▶ _Action item_: In the entries that follow, locate the line with "Instruction: Click the", then restate that line and all later lines exactly as they appear, leaving pictures out.

Stored data entries:
_ _ _ _ _ _ _

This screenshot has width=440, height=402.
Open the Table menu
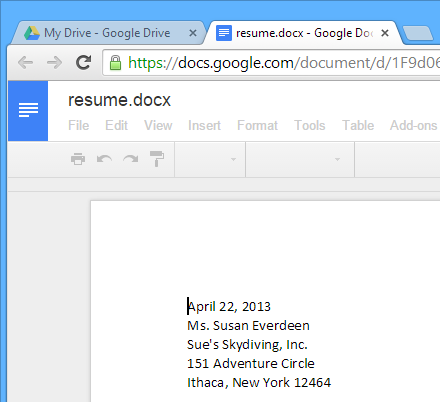[358, 126]
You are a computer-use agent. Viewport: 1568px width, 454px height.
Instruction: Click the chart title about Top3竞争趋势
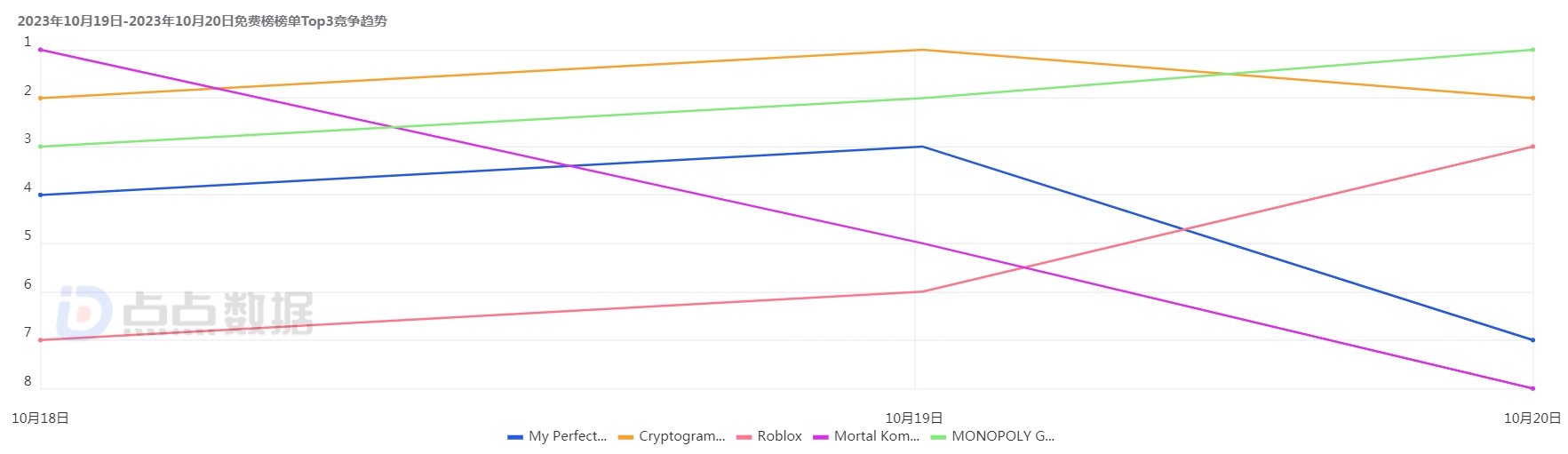tap(203, 21)
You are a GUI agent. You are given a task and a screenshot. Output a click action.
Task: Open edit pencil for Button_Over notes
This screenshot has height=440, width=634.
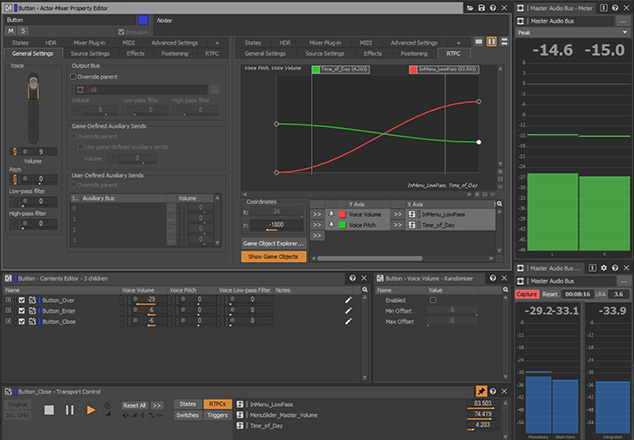[x=349, y=299]
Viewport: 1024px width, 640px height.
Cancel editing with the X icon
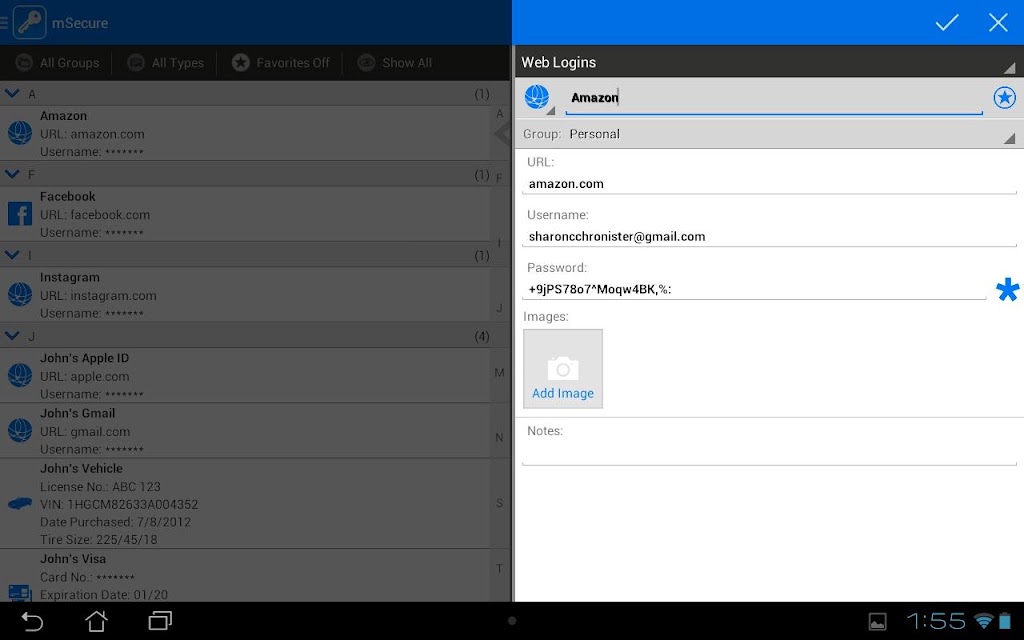point(998,23)
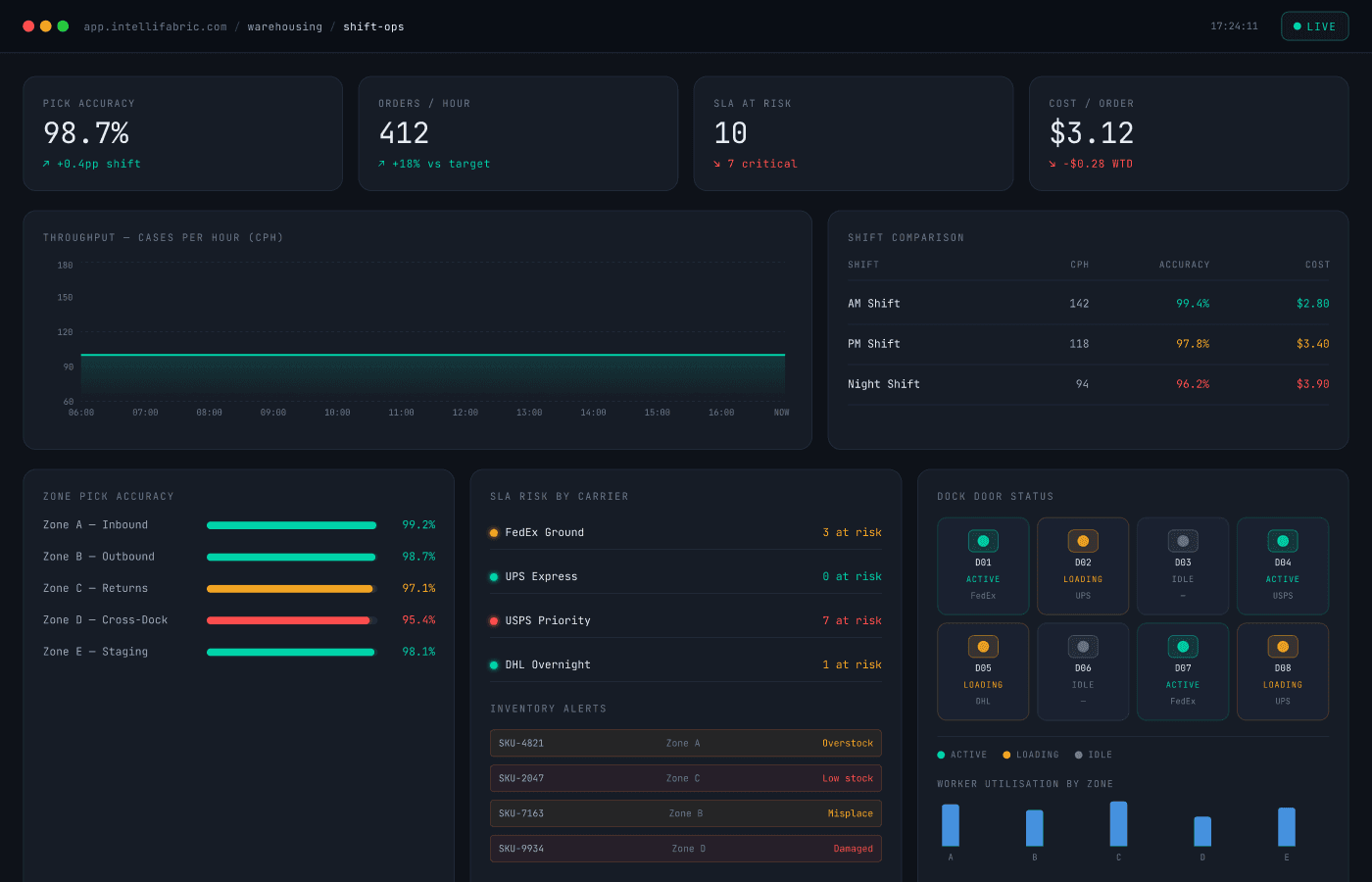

_ _ _ _ _ _ _

▶ _Response area_:
Instruction: Click the chart title about Top3竞争趋势
tap(203, 21)
You are a GUI agent. You are given a task and a screenshot. Output a click action.
Task: Open edit pencil for Button_Over notes
This screenshot has height=440, width=634.
[x=349, y=299]
Viewport: 1024px width, 640px height.
Cancel editing with the X icon
point(998,23)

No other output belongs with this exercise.